Commonwealth War Graves Commision


Many are not aware of the group of Sikh who enlisted to serve for Canada during WWI...

The Commonwealth War Graves Commission (CWGC) maintains the graves of the 1.7 million Commonwealth servicemen and women who died during the two world wars.  This includes caring for the graves and memorials of more than 110,000 men and women who served with Canadian forces in the two world wars. Their graves and memorials can be found at more than 2,700 locations across Canada and in some 70 countries.

Recently, the Commonwealth War Graves Commission started working in partnership with the Sikh Heritage Museum of Canada to raise awareness of the First World War sacrifice of Canadian Sikhs through a new initiative as part of the 1914-1918 Centenary.

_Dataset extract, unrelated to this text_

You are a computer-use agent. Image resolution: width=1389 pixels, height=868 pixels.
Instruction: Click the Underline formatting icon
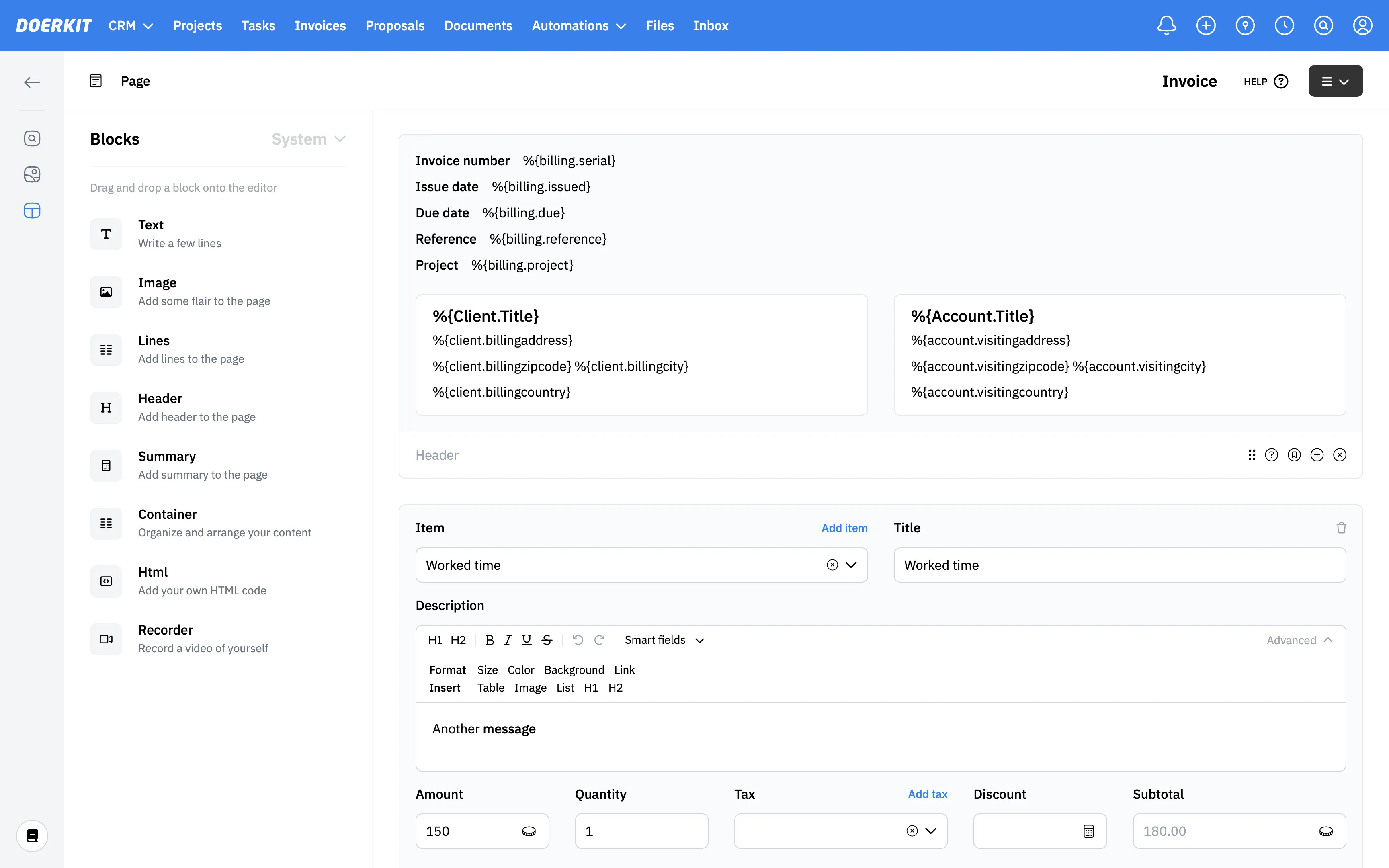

Many are not aware of the group of Sikh who enlisted to serve for Canada during WWI nor the fact that there are more Canadian Sikh War memorials in France than in Canada from WWI.  This includes the grave headstones of Private Gouger Singh who was the first Sikh to enlist in Canada for WWI, and unfortunately the first Sikh to die in action on the western front in France. Private Lashman Singh who also died in action in France.  From the group of Sikh Canadians that fought in WWI, eight served in England and France. Three of these men were wounded, two were killed in action.

We strongly encourage people to visit these sites and learn more about the history of the role played by these soldiers. For more information about the Commonwealth War Graves Commission click here. 

Sikhs in Action

Private Bukkam Singh

Private Bukam Singh was the first of the Canadian Sikh Soldiers to be wounded. Though he returned to action twice after recovering in British Hospitals, in early 1917 he became ill with tuberculosis and eventually repatriated to Canada and in 1918 was demobilized in London Ontario and died a year later due to his war induced illness.  He is buried at the Mount Hope Cemetery in Kitchener Ontario Canada.

Private Gouger Singh

Private Gouger Singh (Goojar Singh) was the first casualty. He was killed in action early in the war in the trenches near Kemmel, Belgium, just south of Ypres, in October 1915. He is buried in the La Laiterie Military Cemetery among 197 other Canadians, strangely,  Private Gouger Singh’s gravestone does not show the Canadian Maple Leaf, though his Canadian Battalion number is noted. The Sikh inscription is unusual for a Canadian gravestone. The Sikh script in Gurmukhi language reads: “God is one” and “Victory to God.”

Private Lashman Singh

Private Lashman (Laal) Singh was killed in action late in the war, in October 1918, at or near the town of Bellaing, France where the Canadians were driving back the German army with ferocious, but costly, success that soon brought the War to an end. Private Lashman Singh was first buried in the churchyard at Bellaing.  In the 1930s, his body was re-buried in the Arras Road Cemetery, near Roglincourt, France, along with over one thousand other First World War commonwealth soldiers. There is also a WWI memorial bearing Private Lashman Singh’s name (L. Singh) in the town square in Bellaing, France.